En el decimoquinto piso, la expresión de Torin cambió al instante al oír el sonido. Aplastó el cigarrillo y se dirigió furioso hacia la puerta del baño. Pateó la puerta con tanta fuerza y ​​rapidez que rompió la cerradura por completo. La puerta de madera se estrelló contra la pared con un fuerte golpe y luego rebotó hacia él.

Torin miró el baño completamente vacío, con el rostro desencajado por la rabia, pero luego se echó a reír. "¡Vaya, me has vuelto a engañar, ¿verdad?"

Los dos generales militares que estaban detrás de él no movieron un músculo y permanecieron completamente en silencio, demasiado asustados para siquiera respirar en voz alta.

La herida de bala de Torin, que había sido vendada rápidamente antes, se había abierto de nuevo. La gasa blanca de su espalda estaba completamente empapada de sangre roja brillante. Pero actuó como si el dolor no le molestara en absoluto.

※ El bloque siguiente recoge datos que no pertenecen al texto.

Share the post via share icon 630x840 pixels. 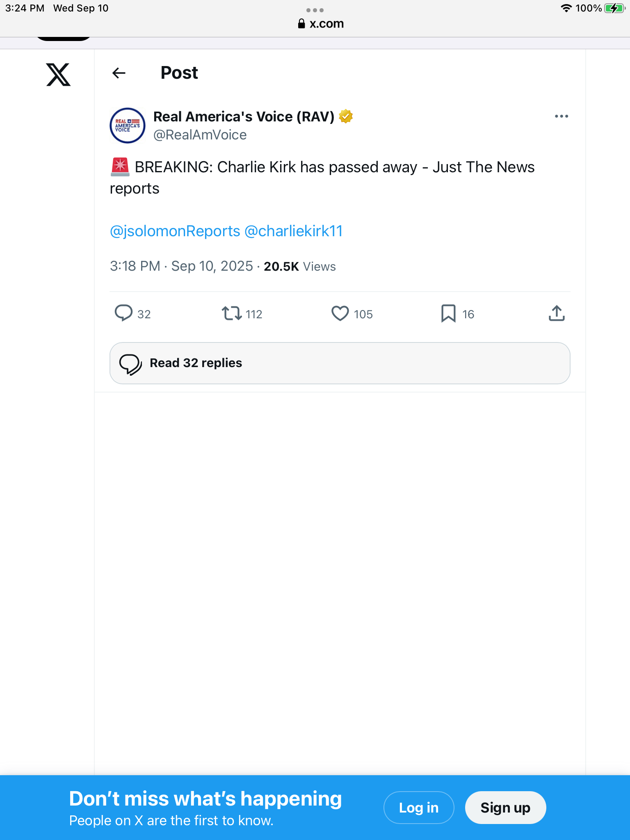[x=557, y=313]
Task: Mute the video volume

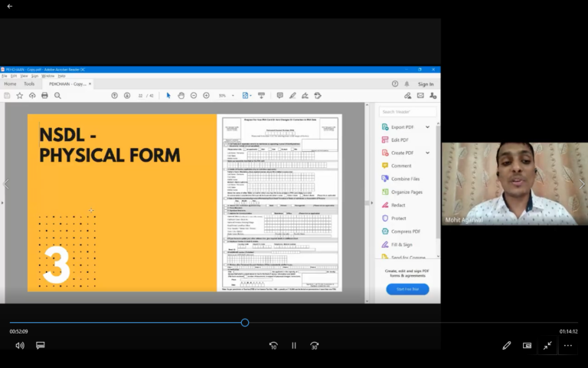Action: tap(20, 346)
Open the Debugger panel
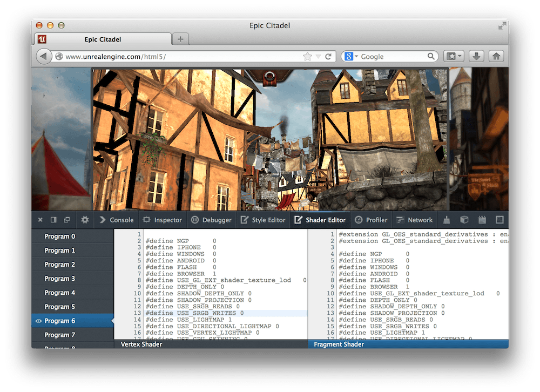Image resolution: width=540 pixels, height=392 pixels. 211,220
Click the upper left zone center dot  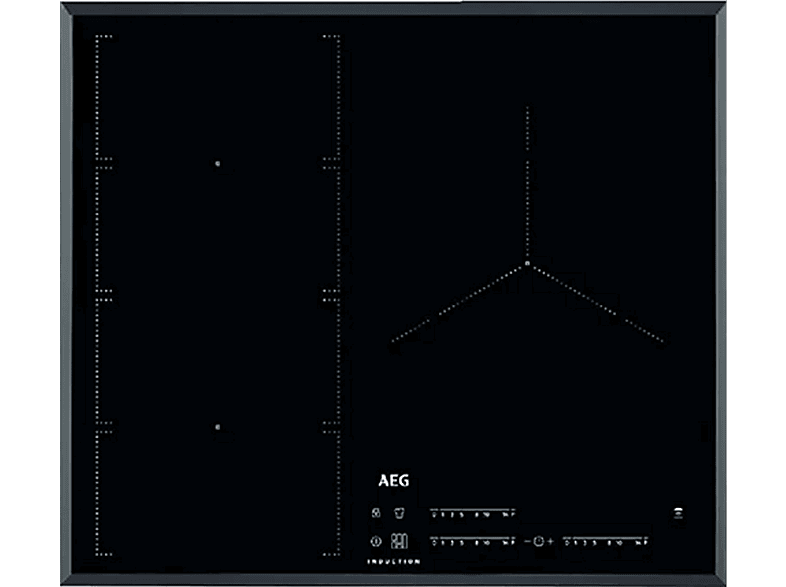point(218,163)
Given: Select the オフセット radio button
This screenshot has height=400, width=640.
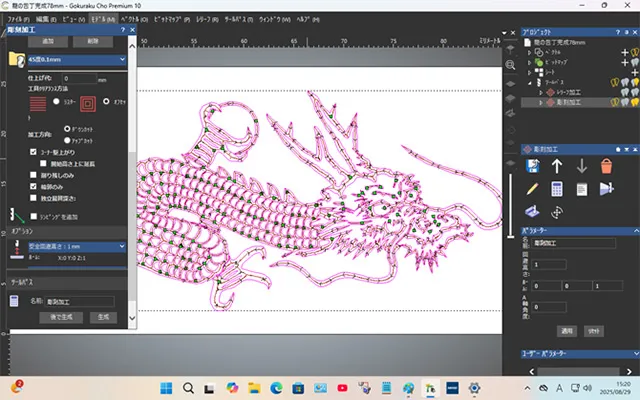Looking at the screenshot, I should coord(107,101).
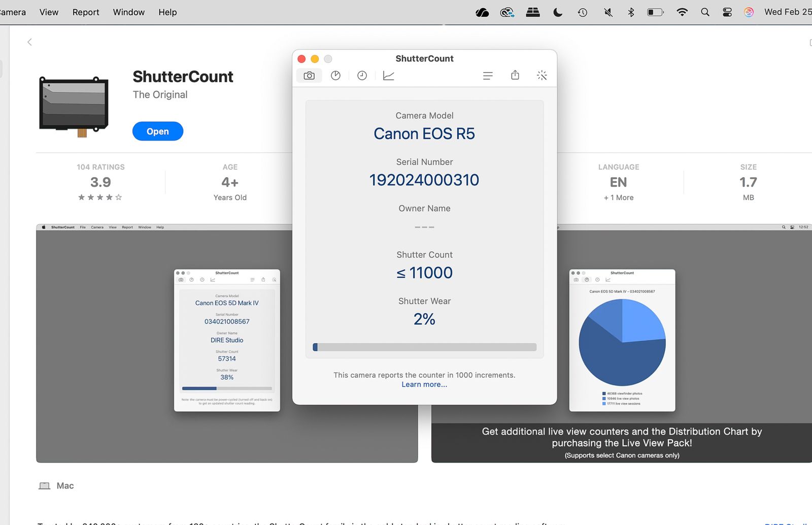The width and height of the screenshot is (812, 525).
Task: Open the Wi-Fi menu dropdown
Action: coord(682,12)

Ninguno de sus hombres tuvo el valor de contarle sobre su herida sangrante.

Torin caminó hacia el balcón y miró hacia abajo, pero solo logró vislumbrar la figura de Elena que desaparecía.

Uno de los generales preguntó con mucho cuidado, temeroso de molestarlo aún más: "Su Gracia, ¿quiere que la capturemos?"

Torin hizo un gesto con la mano, quitándole importancia. "Tarde o temprano volverá conmigo".

Los dos generales intercambiaron miradas inseguras, cada uno viendo la duda en los ojos del otro. Ambos pensaban que Torin se estaba confiando demasiado en algo que para ellos no tenía sentido.

Torin les dio una orden: «Quiero que averigüen quién ayudó a ese asesino a entrar en nuestro país».

Yoswye tenía una seguridad fronteriza muy estricta, lo que hacía casi imposible que asesinos a sueldo y mercenarios ingresaran a escondidas. Eso significaba que alguien desde adentro definitivamente lo había ayudado a pasar.

"Comprendido."

Elena salió de la base militar y se dirigió directamente a los muelles. Había varios barcos grandes atracando.

Lance y Avo la habían estado esperando. En cuanto Elena llegó al muelle, los tres se apresuraron a subir a uno de los barcos listos para zarpar.

Lance caminó rápidamente hacia el timón, emocionado por sacarlos del muelle. "El, hemos perdido a todos los perseguidores. ¡Podemos navegar libremente, sin más interferencias!"

Avo abrió una botella de agua de plástico y se la pasó a Elena. "No hay problema para venir, ¿verdad?"